_Task description_
Retype each line of the listing below without changing a word or character.

[Data records]
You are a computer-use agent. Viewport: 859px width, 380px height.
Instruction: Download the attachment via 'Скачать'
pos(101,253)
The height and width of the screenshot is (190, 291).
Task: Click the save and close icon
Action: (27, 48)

_Exercise solution_
You are a computer-use agent. Viewport: 859px width, 380px height.
Instruction: Download the attachment via 'Скачать'
pos(101,253)
The height and width of the screenshot is (190, 291).
Task: Click the save and close icon
Action: (27, 48)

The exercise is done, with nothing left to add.